APD与CAPD在终末期肾脏病治疗中超滤量的比较
Comparison of Ultrafiltration Volume between APD and CAPD in Treatment of End-Stage Renal Disease
摘要: 慢性肾脏病的全球患病率已达13.4%,CKD早已成为影响全球的重大公共健康问题。目前持续不卧床腹膜透析(continuous ambulatory peritoneal dialysis, CAPD)和自动化腹膜透析(automated peritoneal dialysis, APD)是两种常用的腹膜透析治疗模式。我国APD起步较晚且发展不均衡,尤其在基层医院中,APD应用率相较于CAPD更低。基于此背景,本研究设计对照试验旨在探讨APD与CAPD治疗二者超滤量及住院时间差异。最终纳入了62例进行维持性腹膜透析的终末期肾脏病患者,将入组患者随机分为两组,一组使用APD治疗,另一组使用CAPD治疗。结果显示相较于CAPD治疗,APD显著增加了患者的超滤量,尤其在低腹膜溶质转运功能的患者中超滤量相较于使用CPAD治疗者更多,且住院病人能在更短的时间内达到治疗效果(结果具有统计学意义,P < 0.05)。
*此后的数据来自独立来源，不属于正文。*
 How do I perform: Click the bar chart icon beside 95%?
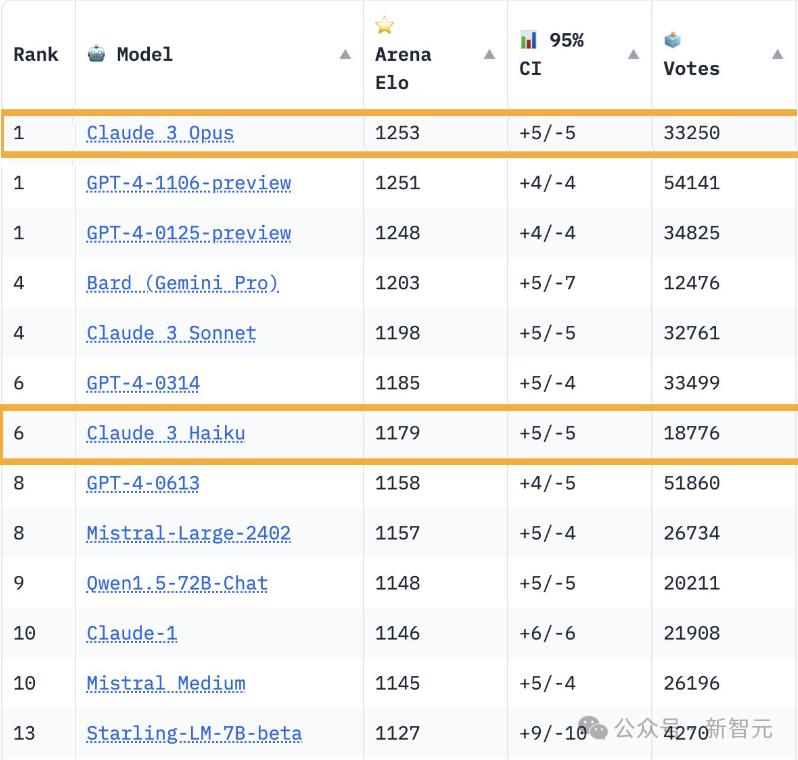(529, 40)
Abstract: The global prevalence of chronic kidney disease has reached 13.4%, and CKD has long been a major public health problem affecting the whole globe. At present, continuous ambulatory peritoneal dialysis (CAPD) and automated peritoneal dialysis (APD) are two commonly used modes of peritoneal dialysis treatment. APD started late and developed unevenly in China, especially in primary hospitals, and the application rate of APD is lower than CAPD. Based on this background, this study designed a controlled trial to explore the difference of ultrafiltration volume and hospitalization time between APD and CAPD. Finally, 62 patients with end-stage renal disease undergoing maintenance peritoneal dialysis were enrolled and randomly divided into two groups, one group was treated with APD and the other group was treated with CAPD. The results showed that compared with CAPD treatment, APD significantly increased the ultrafiltration volume of patients, especially in patients with low peritoneal solute transport function, compared with those treated with CPAD, and hospitalized patients could achieve therapeutic effect in a shorter time. The results were statistically significant (P < 0.05).